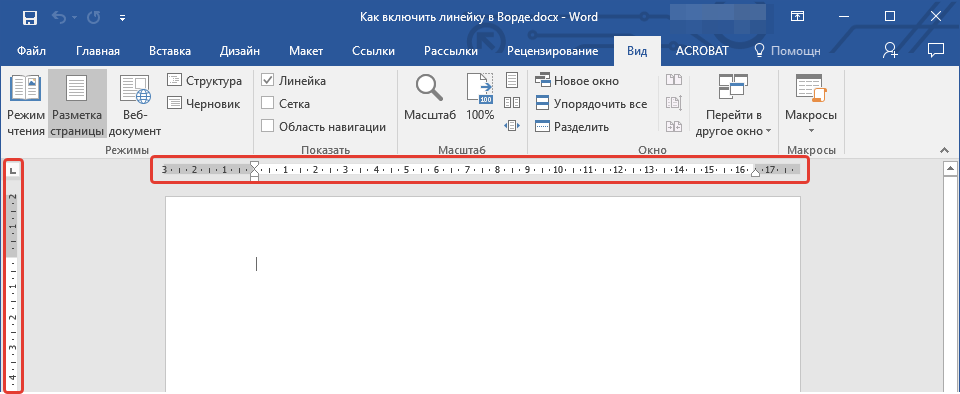Click the Save icon in the title bar
This screenshot has width=960, height=394.
29,18

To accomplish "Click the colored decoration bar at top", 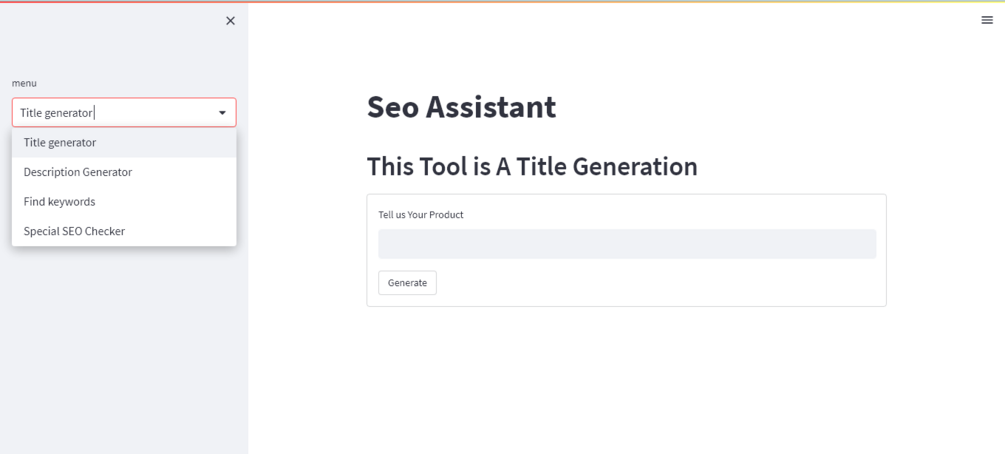I will 500,2.
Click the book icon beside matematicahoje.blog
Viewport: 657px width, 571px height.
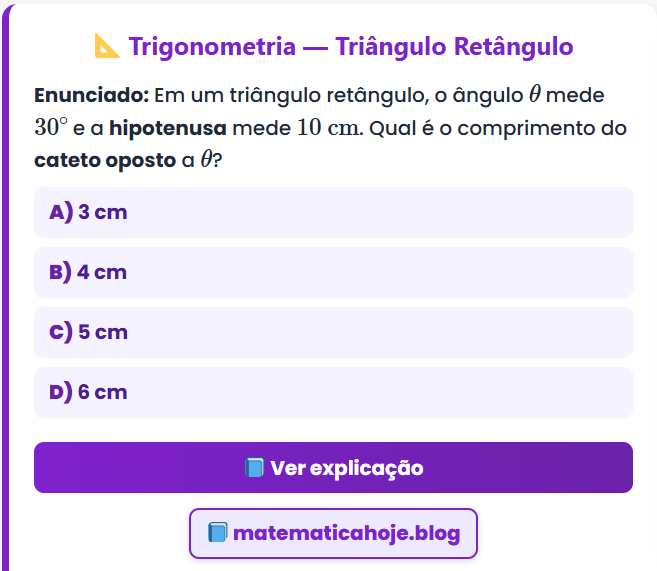[217, 533]
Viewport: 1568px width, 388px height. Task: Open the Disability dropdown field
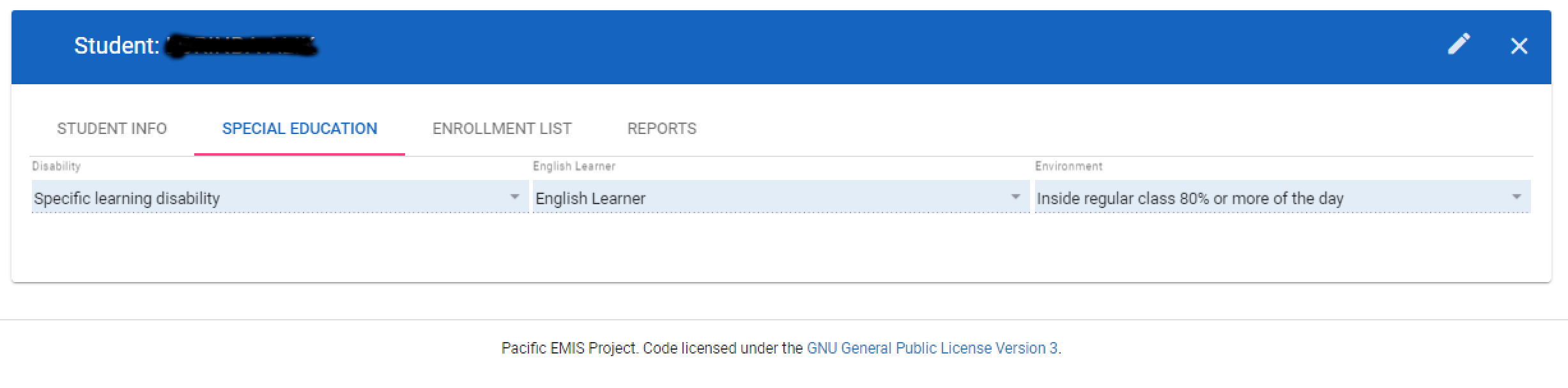click(268, 198)
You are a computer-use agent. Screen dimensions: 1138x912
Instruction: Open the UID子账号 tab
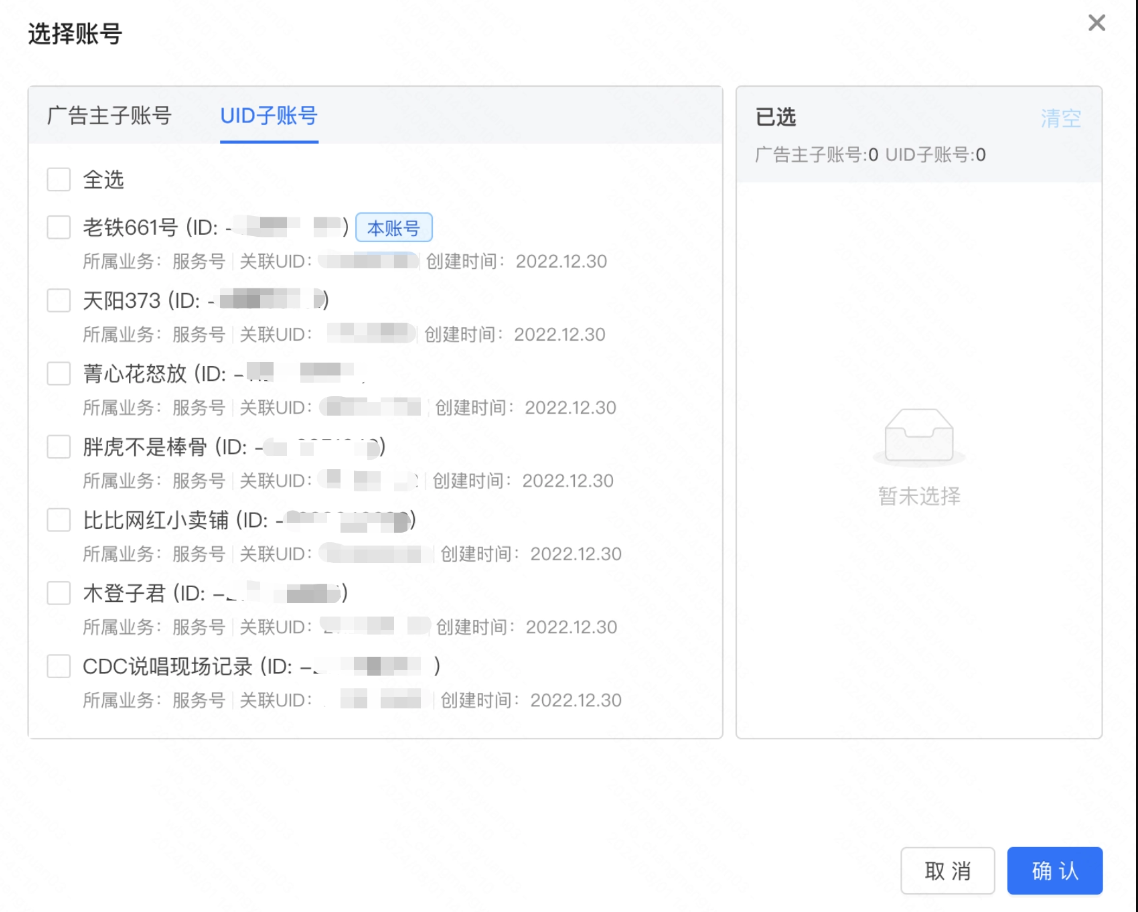(267, 115)
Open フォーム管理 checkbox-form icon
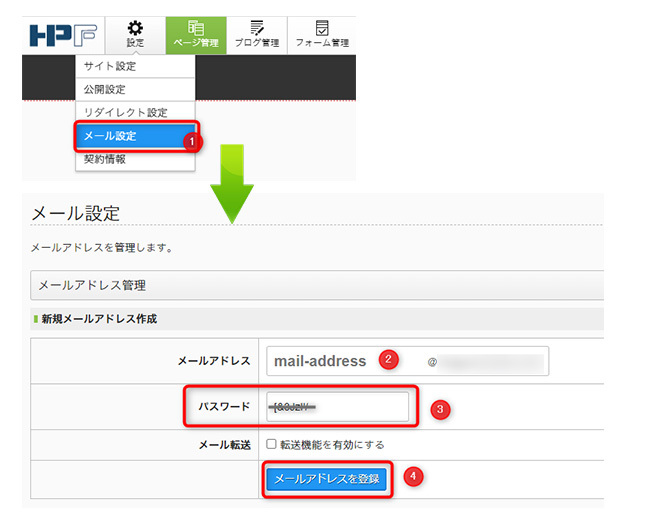650x514 pixels. [x=321, y=28]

> Problem requirements:
Make an exact copy of only those lines that run from the line with "You are a computer-use" through the end of the records, excluding pictures.

> Answer:
You are a computer-use agent. Screen dimensions: 1138x912
Instruction: Open the UID子账号 tab
(267, 115)
Open フォーム管理 checkbox-form icon
650x514 pixels. [x=321, y=28]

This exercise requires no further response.